Maksymalna kwota zarobków piłkarza w Legii nie powinna być wyższa niż 500 tysięcy euro. Taki górny pułap ogłosił w mediach Dariusz Mioduski, prezes i właściciel warszawskiego klubu.
Mioduski zapewnia, że Legia nadal będzie płacić swoim piłkarzom godziwie. „Chcemy płacić dobrze, pewnie zawsze będziemy oferowali najwięcej w Polsce, ale nie może być sytuacji, w której wynagrodzenia jednego czy dwóch zawodników przerastają pensje wszystkich innych. Szczególnie, gdy nie są to absolutne supergwiazdy. Poza tym taki wysoki kontrakt, jaki ma u nas Artur Jędrzejczyk, to problem w negocjacjach z innymi zawodnikami, bo oni pytają, dlaczego zarabiają mniej, a my nie mamy argumentów, którymi moglibyśmy tę różnicę uzasadnić” – twierdzi Mioduski.

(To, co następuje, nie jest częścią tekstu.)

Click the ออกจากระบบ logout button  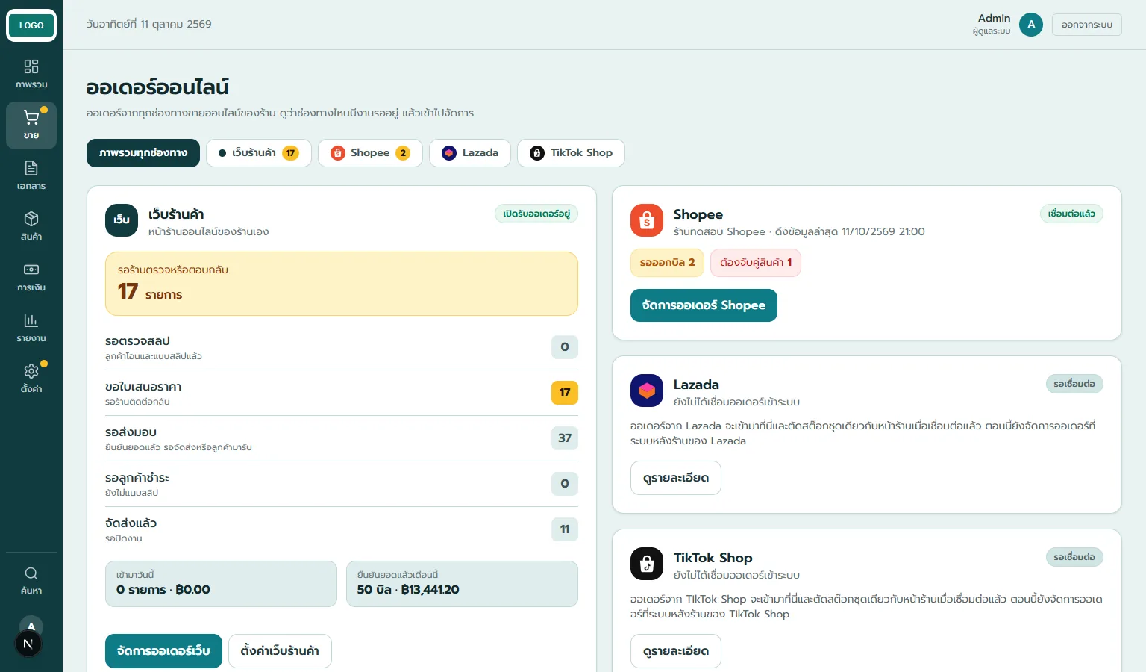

W zasadzie nie ma powodów krytykować tej nowej koncepcji. Zastanawia jednak jakim cudem akurat Jędrzejczyk wynegocjował taki suty kontrakt (800 tys. euro rocznie). Owszem, jest on reprezentantem Polski, ale to tylko boczny obrońca bez znaczącego wpływu na kreowanie gry zespołu. Jeszcze większe zdziwienie budzi wysokość kontraktu Nigeryjczyka Daniela Chukwu (700 tys. euro). Te dwa przykłady pokazują, że działacze piłkarscy mają lekką rękę do wydawania pieniędzy nawet w takim na wskroś prywatnym klubie, jakim jest Legia. Dlatego górne pułapy wynagrodzeń powinno się też wprowadzić w klubach żyjących z publicznych pieniędzy.